16 Feb 2020 5:43 AM GMT
The Gauhati High Court has reaffirmed that an electoral photo identity card is not a conclusive proof of citizenship and it cannot be considered while assessing whether a person is a foreigner under the Assam Accord of 1985. The division bench comprising Justice Manojit Bhuyan and Justice Parthivjyoti Saikia has reiterated the law laid down by the high court in Md. Babul Islam v. State...
The Gauhati High Court has reaffirmed that an electoral photo identity card is not a conclusive proof of citizenship and it cannot be considered while assessing whether a person is a foreigner under the Assam Accord of 1985.
The division bench comprising Justice Manojit Bhuyan and Justice Parthivjyoti Saikia has reiterated the law laid down by the high court in Md. Babul Islam v. State of Assam, WP(C) No. 3547/2016. A co-ordinate bench had held therein that merely producing an Elector Photo Identity Card in the absence of supporting evidence would not be a proof of citizenship.
The observation has been made in a writ petition filed against an order of the Foreigners Tribunal, Assam, whereby the Petitioner was declared to be a foreigner of post 1971 stream under the Assam Accord.
Under the Assam Accord, foreigners are classified under three heads.
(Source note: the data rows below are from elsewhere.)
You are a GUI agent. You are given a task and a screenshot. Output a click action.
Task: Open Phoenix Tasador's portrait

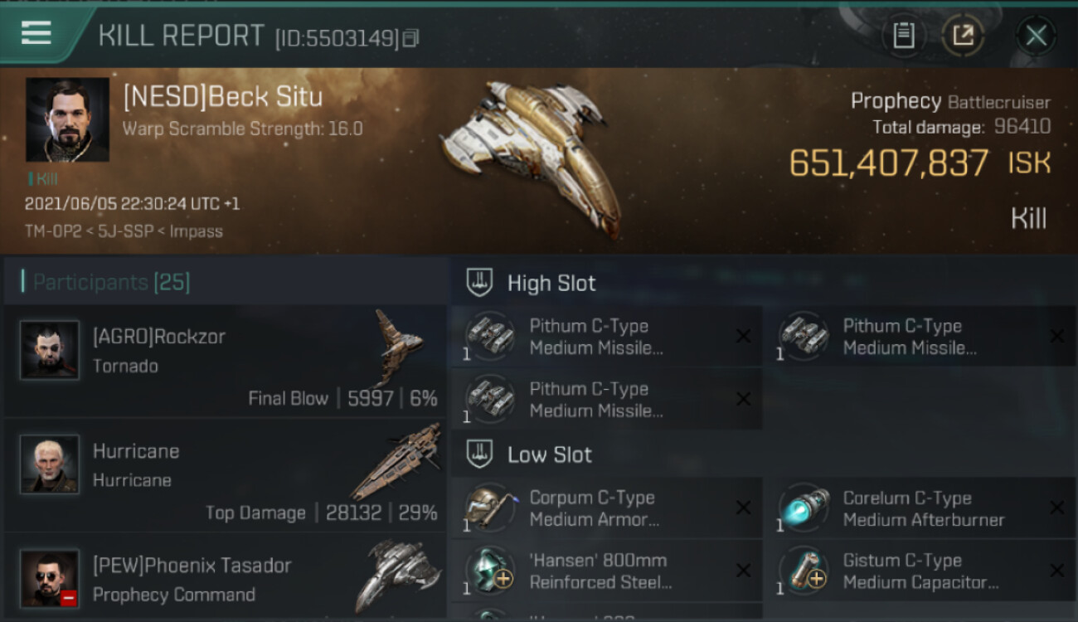[x=50, y=578]
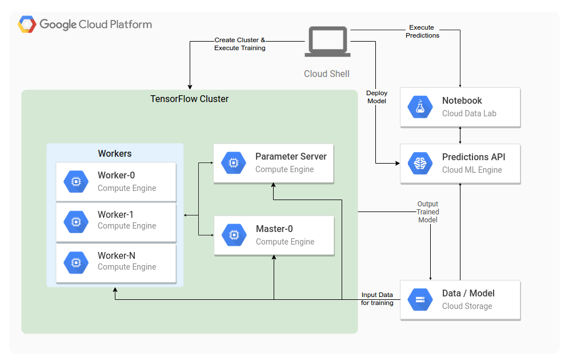Click the Predictions API brain icon
The height and width of the screenshot is (362, 573).
click(420, 164)
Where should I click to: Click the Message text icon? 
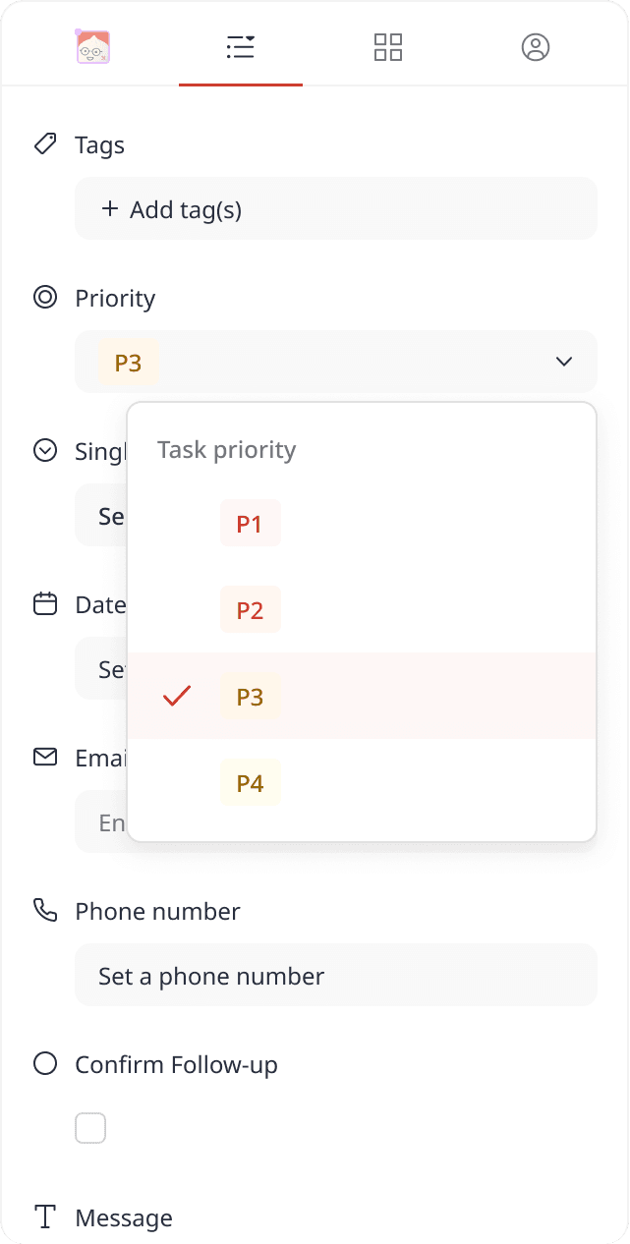point(45,1216)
It stipulates that all residents of Assam who entered the state until January 1, 1966 would be 'regularised'. Those who came between 1966 and 25 March 1971 would be disenfranchised for ten years, meaning that they were to get voting rights only after expiry of 10 years from the date of their detection or declaration as foreigner. And lastly, those who came to Assam on or after March 25, 1971 shall continue to be detected, deleted and expelled in accordance with the law.
In this backdrop, a notice was issued to the Petitioner asking him to prove his Indian citizenship.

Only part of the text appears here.